── Provided passage ──

HomeNewsChange in store for troubled Frankford bar

Change in store for troubled Frankford bar

A grocery store might occupy a notorious Frankford property, members of the Frankford Civic Association learned during their April 5 meeting.

Pete Specos, the association’s president and zoning officer, said the neighbors of 4691 Hawthorne St. already have met with the people who want to operate a bodega, or Hispanic grocery. He said he hopes they’ll all meet again before the civic group’s May meeting.

Specos said the three-story building has apartments and had been a bar on the first floor. It had been the scene of a fatal shooting.

Neighbors are requesting cameras and outside lighting because they fear the property, which is at the corner of Margaret Street, will become a hangout. A variance is needed because a retail grocery is not a permitted use, Specos said.

Christopher Spence, 20, was shot to death in what was then the T&T bar on Feb. 19, 2011. A 19-year-old North Philadelphia man, Tyrese Ford, was charged in his death. There was a push to close the bar, which already had a history of fights, underage drinking and noise.

During a demonstration just days after Spence’s death, neighbors vowed the bar would never reopen. When the business reopened under a new name, Deuces Lounge, protests took place daily across the street.

Spence’s mother, Javese Phelps-Washington, said she regarded the re-opening as a slap in the face. She said hundreds of neighborhood residents had signed a petition calling for the bar’s permanent shutdown.

───
── Extracted information ──

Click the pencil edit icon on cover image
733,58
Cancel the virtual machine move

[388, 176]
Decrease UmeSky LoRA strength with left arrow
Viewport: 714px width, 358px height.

───

▶ **Short problem**
In the article above about the Frankford bar, reproduce word for word the passage from "A grocery store" up to and including "civic group’s May meeting.".

▶ **Correct result**
A grocery store might occupy a notorious Frankford property, members of the Frankford Civic Association learned during their April 5 meeting.

Pete Specos, the association’s president and zoning officer, said the neighbors of 4691 Hawthorne St. already have met with the people who want to operate a bodega, or Hispanic grocery. He said he hopes they’ll all meet again before the civic group’s May meeting.